_Task item_.
Reproduce the following text on QNAP NAS vulnerabilities in full, word for word.

_Text provided_.
QNAP NAS Vulnerabilities
QNAP Systems recently addressed a series of vulnerabilities in its products.
- CVE-2023-39296: This is a prototype pollution flaw that could allow remote attackers to crash the system by overriding existing attributes with incompatible types. It affects QTS and QuTS hero versions.
- CVE-2022-43634: This vulnerability in Netatalk could enable attackers to execute arbitrary code remotely without authentication.
- CVE-2023-41287: An SQL injection vulnerability in Video Station, exploitable over the network, which could allow unauthorized database access or manipulation.
- CVE-2023-41288: An OS command injection vulnerability in Video Station that could be exploited over the network, potentially allowing attackers to execute arbitrary commands on the system.
- CVE-2023-47559: A cross-site scripting (XSS) flaw in QuMagie, which attackers could use to inject malicious scripts into web pages viewed by other users.
- CVE-2023-47560: An OS command injection defect in QuMagie, which could allow remote attackers to execute arbitrary commands on the system.
If your device is accessible to the public, it’s advisable to disconnect it from public-facing networks until you can apply the necessary patches.

_Input data_.
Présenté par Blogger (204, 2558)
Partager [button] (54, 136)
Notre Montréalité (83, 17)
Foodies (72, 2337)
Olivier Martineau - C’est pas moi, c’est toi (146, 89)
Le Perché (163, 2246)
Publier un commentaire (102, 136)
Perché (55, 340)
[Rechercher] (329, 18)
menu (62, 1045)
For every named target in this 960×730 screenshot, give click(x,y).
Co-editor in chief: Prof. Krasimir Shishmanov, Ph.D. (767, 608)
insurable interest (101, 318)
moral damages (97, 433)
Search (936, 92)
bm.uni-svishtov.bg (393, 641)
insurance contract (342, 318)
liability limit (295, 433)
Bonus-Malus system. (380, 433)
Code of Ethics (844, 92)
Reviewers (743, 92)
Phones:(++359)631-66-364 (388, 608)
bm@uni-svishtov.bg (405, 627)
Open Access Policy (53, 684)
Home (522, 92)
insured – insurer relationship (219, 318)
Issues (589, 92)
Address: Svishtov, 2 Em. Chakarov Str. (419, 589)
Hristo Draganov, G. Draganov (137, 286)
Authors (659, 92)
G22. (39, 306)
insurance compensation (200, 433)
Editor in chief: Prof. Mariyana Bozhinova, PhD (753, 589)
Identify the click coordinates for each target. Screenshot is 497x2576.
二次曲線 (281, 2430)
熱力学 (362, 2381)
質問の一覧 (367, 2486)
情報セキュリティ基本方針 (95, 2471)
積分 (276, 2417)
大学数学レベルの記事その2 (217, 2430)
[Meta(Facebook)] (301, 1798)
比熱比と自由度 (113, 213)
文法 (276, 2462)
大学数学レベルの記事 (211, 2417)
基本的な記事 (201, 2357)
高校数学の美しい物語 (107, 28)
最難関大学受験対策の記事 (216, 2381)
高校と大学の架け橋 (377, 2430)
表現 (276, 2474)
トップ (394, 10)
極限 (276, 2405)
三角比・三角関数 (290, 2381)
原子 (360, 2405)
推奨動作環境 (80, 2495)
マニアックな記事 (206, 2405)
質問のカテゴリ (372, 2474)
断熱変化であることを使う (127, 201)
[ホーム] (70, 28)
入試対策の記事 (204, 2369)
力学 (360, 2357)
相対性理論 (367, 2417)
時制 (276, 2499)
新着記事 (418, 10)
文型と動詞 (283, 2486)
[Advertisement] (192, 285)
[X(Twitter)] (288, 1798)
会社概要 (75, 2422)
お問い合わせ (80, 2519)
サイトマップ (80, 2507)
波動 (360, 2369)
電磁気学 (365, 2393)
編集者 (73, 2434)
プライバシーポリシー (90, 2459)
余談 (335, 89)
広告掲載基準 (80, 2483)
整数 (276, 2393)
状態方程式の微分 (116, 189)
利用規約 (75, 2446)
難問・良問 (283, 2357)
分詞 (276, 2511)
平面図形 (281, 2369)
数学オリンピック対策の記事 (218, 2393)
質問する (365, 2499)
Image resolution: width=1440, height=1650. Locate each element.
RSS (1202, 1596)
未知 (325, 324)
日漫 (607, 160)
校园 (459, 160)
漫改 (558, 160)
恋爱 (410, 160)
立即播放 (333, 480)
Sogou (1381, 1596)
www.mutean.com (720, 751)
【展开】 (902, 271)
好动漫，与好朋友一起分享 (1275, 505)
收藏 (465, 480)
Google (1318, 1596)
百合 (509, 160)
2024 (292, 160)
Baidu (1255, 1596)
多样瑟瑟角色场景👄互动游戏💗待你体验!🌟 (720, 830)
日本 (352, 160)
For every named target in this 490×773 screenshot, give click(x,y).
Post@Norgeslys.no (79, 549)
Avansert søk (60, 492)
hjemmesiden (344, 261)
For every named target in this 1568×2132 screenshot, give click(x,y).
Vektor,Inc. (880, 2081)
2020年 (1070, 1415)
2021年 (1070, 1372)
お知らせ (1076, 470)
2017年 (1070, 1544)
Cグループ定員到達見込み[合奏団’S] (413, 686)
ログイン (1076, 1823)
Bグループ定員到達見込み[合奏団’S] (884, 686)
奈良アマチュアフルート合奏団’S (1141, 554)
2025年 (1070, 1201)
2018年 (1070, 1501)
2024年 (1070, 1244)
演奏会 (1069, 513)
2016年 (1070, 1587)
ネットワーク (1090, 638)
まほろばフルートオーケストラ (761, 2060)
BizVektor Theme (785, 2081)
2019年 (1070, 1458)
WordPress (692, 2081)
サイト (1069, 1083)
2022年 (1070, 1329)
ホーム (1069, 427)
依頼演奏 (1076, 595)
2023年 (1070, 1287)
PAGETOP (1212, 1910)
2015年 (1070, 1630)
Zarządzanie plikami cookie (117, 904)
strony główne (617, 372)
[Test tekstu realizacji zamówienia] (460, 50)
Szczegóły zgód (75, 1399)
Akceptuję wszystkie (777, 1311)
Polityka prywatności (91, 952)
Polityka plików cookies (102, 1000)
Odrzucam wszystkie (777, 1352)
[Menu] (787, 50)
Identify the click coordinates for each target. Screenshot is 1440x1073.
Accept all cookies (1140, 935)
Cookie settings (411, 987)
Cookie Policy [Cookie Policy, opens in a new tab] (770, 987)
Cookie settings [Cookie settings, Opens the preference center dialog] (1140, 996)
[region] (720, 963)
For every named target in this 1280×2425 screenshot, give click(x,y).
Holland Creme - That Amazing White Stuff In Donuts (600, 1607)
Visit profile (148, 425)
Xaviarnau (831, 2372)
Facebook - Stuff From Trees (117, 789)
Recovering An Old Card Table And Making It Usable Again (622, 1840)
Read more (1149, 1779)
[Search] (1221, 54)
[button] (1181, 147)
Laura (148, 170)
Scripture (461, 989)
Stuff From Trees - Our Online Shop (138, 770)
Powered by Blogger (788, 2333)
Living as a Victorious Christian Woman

_Worked solution_.
QNAP NAS Vulnerabilities
QNAP Systems recently addressed a series of vulnerabilities in its products.
- CVE-2023-39296: This is a prototype pollution flaw that could allow remote attackers to crash the system by overriding existing attributes with incompatible types. It affects QTS and QuTS hero versions.
- CVE-2022-43634: This vulnerability in Netatalk could enable attackers to execute arbitrary code remotely without authentication.
- CVE-2023-41287: An SQL injection vulnerability in Video Station, exploitable over the network, which could allow unauthorized database access or manipulation.
- CVE-2023-41288: An OS command injection vulnerability in Video Station that could be exploited over the network, potentially allowing attackers to execute arbitrary commands on the system.
- CVE-2023-47559: A cross-site scripting (XSS) flaw in QuMagie, which attackers could use to inject malicious scripts into web pages viewed by other users.
- CVE-2023-47560: An OS command injection defect in QuMagie, which could allow remote attackers to execute arbitrary commands on the system.
If your device is accessible to the public, it’s advisable to disconnect it from public-facing networks until you can apply the necessary patches.